#### STATED PROBLEM
Turn the rows below, everything from the line containing "You are a GUI" down to the line containing "[x=86, y=416]", into a JSON list of strings with one string per line. Skip blank lines and leave the pictures out.

#### MATERIAL FOR THIS TASK
•••

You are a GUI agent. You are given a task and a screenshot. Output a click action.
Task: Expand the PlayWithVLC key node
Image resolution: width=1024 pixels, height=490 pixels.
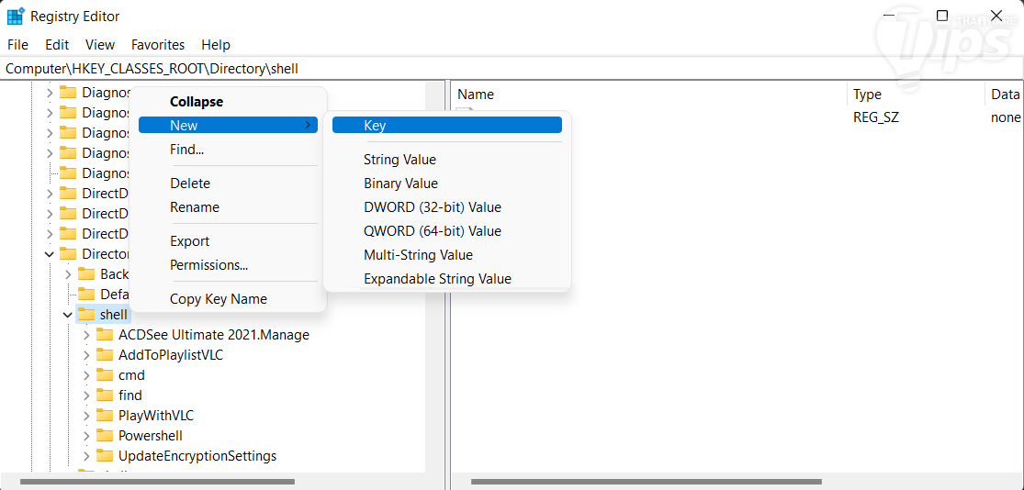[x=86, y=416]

•••

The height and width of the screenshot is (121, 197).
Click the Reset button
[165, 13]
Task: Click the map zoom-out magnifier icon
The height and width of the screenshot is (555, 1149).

•••

#### RESULT OF THIS TASK
[
  "You are a GUI agent. You are given a task and a screenshot. Output a click action.",
  "Task: Expand the PlayWithVLC key node",
  "Image resolution: width=1024 pixels, height=490 pixels.",
  "[x=86, y=416]"
]